COVID-19 has wreaked havoc on the global economy. The pandemic’s impact caused businesses to reassess their corporate strategies and tactics in response to the
Manufacturers of IoT solutions are no exception. Here are some noteworthy trends to keep an eye on.
The current state of video surveillance in GPS car tracking is a little out of date. Especially when compared to stationary video surveillance and the possibilities it offers, such as face and object identification. In the security market, technologies that give color images in the dark are gaining popularity. So how do cameras ensure visibility in adverse weather circumstances such as severe rain, snow, fog, or smog? They generate images using thermal imaging, which measures heat.
In most cases, video monitoring in telematics currently entails a simple video recording of everything in a row. For transportation, it isn’t exactly right. Managing the records of
thousands of hours of video from hundreds of cameras is nearly difficult. Users must obtain a segment of video from a specified event at a given time.
Although mobile communication networks are developing, their current capacity does not allow for a good channel for typical video transmission. On that front, 5G networks might be a game-changer. In addition, the capabilities of fifth-generation networks,
which are currently being deployed worldwide, could give telematics video monitoring a new lease on life. Regardless of the season, weather, or time of day, users want an uninterrupted and stable connection to their fleet camera systems.
BLE and Wireless Sensors
Bluetooth Low Energy (BLE) is a technique for wireless data transport. BLE is geared
toward new applications in healthcare, fitness, security, and home entertainment. As a technology, it is always growing, providing new prospects for wireless sensor makers. Compared to other technologies, BLE has many advantages, including long-range transmission and a rising number of sensors, and simple network deployment.
Furthermore, the standard’s adaptability has aided the development of a slew of new sensors and devices.
It’ll only be a matter of time until we witness many new and exciting devices and IoT
solutions that will broaden the scope of telematics services.
2G/3G to 4G LTE-M Transition
The number of IoT devices that are connected is constantly increasing. As a result, 2G and 3G networks are getting overburdened. A 4G LTE-M network is the solution. It’s an LPWA network option designed specifically for IoT devices. The low-power, long-range 4G LTE-M network meets the basic needs of IoT networks. The second reason is that many developed countries have already said that their 2G/3G networks will be turned off. Germany, for example, aims to turn off 3G by the end of the year.
What does this signify for makers of equipment? First, they must update their product portfolios to include new, advanced equipment capable of supporting next-generation networks. These IoT solutions will assist organizations in taking advantage of all the benefits that next-generation networks have to offer.
According to Fortune Business Insights™, the global 5G in aviation market size was valued at USD 0.2 billion in 2019, is projected to reach USD 4.2 billion by 2026, at a CAGR of 53.46% during the forecast period.
Eco-Driving is a concept aimed at assisting businesses in better managing their fleets
and ensuring the safety of their personnel.
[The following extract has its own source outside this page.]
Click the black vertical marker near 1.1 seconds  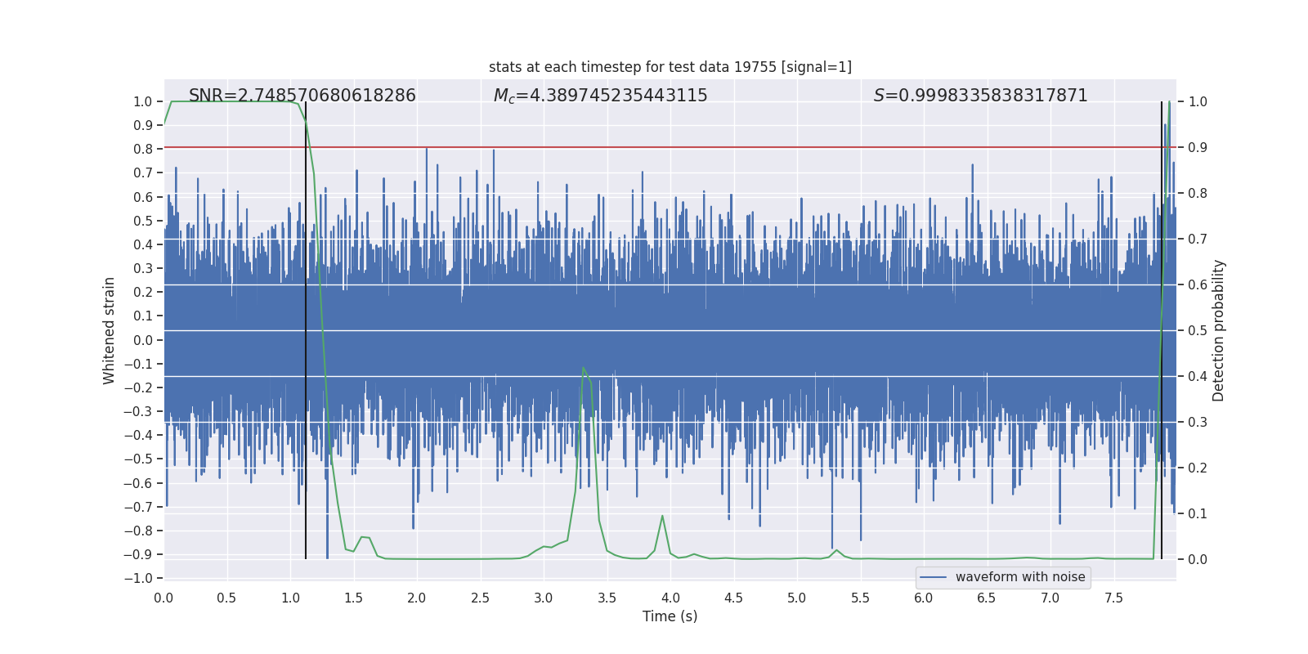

In essence, an Eco-driving system collects data on how the company’s drivers operate the company’s vehicles. Eco-Driving, for example, can inform a corporation when drivers speed up, brake hard, or drive
irresponsibly, causing parts and components to wear out. As a result, Eco-Driving has piqued the interest of insurance firms. Sensor data is being used for risk evaluations and incident investigations.
However, Big Data is the ultimate future of Eco-Driving. The more sophisticated the trackers are, the more data they can collect and the smarter and more effective services that can be produced in the future using this data. Autopilots and intelligent road
infrastructure are two examples of technologies that will be available in 2021.
This trend suggests new business areas and R&D directions for GPS tracker makers.
Increasing Complexity and Integration
The monitoring of transportation is growing more complicated. It used to be sufficient to
know a unit’s location and movement history. The list of responsibilities has grown significantly in recent years. Companies want to see the big picture and have complete control over their operations. As a result, modern telematics systems should not be considered separate from other platforms but rather an integral element of the overall IT ecosystem.
What does this imply for device makers? To begin, trackers should be more complicated to supply clients with a wider range of data. A contemporary tracker is a gadget that collects data from various sensors and components on a vehicle. In addition, it should be able to communicate with other systems and function with the car’s CAN-buses.
Addressing IoT hardware and IoT solutions makers necessitates developing
increasingly complex and intelligent trackers to collect data and integrate it easily into enterprise infrastructures.
The trends outlined above indicate that big changes in telematics equipment are on the way. And we’re likely to see completely new options on the market shortly.
We all know that the IoT can transform the current mobile app development market trends. It is projected to bring up many opportunities for any company or individual
involved in this industry. Whether directly or indirectly, the IoT will shape the future of practically every business.
The trends listed above will likely dominate the IoT solutions environment in the coming years. However, amid all these predictions and trends, the future is promising and worth the wait.